### Task statement
In the part of the items that runs from the start through the line containing "Jump to the", change "battery status icon" to "Wi-Fi status icon" and give those lines again, leaving everything else as it is.

[Start of Supplied material]

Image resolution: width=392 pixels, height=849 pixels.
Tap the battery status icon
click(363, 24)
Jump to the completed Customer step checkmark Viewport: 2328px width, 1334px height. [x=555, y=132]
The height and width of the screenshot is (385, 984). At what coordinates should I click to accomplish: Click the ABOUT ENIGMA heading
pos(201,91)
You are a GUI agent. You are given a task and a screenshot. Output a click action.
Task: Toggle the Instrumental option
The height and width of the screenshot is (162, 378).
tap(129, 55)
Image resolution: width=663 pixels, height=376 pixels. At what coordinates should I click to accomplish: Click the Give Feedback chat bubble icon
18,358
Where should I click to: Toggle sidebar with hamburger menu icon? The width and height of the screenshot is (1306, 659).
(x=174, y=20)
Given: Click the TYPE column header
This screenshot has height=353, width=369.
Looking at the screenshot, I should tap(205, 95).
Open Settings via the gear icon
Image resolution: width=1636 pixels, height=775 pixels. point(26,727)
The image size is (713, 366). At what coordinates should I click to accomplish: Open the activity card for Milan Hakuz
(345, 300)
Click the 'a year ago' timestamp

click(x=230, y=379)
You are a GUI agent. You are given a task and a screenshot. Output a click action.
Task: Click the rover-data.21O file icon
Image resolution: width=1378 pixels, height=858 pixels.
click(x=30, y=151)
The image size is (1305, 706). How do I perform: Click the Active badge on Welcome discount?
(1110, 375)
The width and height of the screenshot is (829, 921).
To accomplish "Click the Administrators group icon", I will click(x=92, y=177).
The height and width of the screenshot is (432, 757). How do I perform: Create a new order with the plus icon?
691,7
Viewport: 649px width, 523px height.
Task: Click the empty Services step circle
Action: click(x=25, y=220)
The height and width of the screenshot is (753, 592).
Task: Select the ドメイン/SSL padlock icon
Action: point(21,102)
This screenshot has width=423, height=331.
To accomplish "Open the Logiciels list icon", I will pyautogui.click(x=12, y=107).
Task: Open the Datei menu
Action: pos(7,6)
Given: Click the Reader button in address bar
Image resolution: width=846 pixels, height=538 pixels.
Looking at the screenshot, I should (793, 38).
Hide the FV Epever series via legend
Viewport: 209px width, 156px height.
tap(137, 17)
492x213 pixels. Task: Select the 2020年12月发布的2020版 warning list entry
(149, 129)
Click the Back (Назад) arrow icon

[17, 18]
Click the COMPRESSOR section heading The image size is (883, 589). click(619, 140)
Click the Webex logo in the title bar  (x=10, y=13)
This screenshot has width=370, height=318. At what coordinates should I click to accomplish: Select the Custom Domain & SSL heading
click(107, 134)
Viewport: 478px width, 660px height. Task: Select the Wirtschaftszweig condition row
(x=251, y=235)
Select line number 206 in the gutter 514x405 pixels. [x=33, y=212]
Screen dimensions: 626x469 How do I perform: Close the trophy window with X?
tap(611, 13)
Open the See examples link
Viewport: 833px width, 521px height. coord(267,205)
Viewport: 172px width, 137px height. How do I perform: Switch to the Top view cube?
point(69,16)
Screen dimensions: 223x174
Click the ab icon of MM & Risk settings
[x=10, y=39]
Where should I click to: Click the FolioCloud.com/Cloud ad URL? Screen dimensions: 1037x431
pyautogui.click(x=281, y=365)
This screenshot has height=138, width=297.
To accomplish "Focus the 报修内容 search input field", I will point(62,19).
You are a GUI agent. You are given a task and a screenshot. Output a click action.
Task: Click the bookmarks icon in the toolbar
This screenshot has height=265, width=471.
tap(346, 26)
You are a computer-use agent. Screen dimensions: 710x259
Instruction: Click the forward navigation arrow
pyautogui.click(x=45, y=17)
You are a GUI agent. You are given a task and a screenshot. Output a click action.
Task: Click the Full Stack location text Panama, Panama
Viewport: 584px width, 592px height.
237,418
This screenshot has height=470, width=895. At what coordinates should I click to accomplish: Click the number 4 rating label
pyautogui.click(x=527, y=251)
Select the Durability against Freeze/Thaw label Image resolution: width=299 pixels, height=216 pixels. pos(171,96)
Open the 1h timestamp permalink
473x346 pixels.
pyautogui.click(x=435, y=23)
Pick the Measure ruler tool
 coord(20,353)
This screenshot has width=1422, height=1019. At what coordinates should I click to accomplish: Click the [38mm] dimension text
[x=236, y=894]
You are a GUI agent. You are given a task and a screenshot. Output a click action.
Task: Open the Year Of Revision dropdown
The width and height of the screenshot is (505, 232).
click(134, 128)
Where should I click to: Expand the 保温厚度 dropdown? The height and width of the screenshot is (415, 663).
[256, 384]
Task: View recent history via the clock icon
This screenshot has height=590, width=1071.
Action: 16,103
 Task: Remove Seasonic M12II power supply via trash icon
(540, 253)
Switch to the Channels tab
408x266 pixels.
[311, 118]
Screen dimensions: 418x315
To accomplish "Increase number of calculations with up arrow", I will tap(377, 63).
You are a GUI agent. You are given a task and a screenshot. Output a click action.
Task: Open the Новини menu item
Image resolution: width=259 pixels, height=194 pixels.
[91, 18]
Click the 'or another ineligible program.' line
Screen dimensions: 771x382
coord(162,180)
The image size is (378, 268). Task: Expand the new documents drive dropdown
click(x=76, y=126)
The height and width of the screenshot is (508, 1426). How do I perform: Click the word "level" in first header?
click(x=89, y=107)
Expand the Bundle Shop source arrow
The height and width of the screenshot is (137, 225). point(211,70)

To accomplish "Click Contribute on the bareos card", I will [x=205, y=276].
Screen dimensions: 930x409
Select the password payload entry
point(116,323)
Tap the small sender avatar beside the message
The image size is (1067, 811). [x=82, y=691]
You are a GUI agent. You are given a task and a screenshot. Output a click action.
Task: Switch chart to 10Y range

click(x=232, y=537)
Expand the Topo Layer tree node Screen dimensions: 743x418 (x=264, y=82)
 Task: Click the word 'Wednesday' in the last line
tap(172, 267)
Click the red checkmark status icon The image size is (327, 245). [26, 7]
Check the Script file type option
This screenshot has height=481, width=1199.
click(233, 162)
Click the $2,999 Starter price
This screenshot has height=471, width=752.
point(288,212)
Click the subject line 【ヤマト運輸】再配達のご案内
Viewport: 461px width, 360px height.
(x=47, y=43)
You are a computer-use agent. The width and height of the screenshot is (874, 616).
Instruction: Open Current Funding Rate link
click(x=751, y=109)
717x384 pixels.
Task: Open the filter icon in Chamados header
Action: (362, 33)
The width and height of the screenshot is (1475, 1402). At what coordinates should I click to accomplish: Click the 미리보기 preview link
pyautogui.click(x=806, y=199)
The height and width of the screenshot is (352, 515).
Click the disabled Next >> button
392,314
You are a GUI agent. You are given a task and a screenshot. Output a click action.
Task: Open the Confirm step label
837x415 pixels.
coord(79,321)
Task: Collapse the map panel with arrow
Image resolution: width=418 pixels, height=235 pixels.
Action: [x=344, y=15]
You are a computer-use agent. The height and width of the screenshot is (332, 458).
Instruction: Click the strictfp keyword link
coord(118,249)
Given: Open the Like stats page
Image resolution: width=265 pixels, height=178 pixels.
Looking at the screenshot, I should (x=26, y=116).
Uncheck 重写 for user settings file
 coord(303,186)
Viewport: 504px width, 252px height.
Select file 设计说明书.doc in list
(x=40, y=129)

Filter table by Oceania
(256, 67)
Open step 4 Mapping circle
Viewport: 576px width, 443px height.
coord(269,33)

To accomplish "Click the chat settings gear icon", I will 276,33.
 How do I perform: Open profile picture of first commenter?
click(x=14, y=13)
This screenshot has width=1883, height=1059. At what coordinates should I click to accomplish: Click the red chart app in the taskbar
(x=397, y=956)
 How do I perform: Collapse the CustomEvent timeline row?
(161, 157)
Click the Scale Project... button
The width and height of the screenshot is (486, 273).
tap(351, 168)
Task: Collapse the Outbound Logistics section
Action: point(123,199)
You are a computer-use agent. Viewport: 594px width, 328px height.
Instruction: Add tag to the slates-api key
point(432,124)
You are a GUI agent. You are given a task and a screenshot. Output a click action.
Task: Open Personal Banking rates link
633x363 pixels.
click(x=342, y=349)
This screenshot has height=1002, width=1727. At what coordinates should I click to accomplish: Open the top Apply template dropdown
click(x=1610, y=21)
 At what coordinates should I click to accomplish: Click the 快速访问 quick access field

[End of Supplied material]

### Task result
Image resolution: width=392 pixels, height=849 pixels.
Tap the Wi-Fi status icon
click(363, 24)
Jump to the completed Customer step checkmark Viewport: 2328px width, 1334px height. [x=555, y=132]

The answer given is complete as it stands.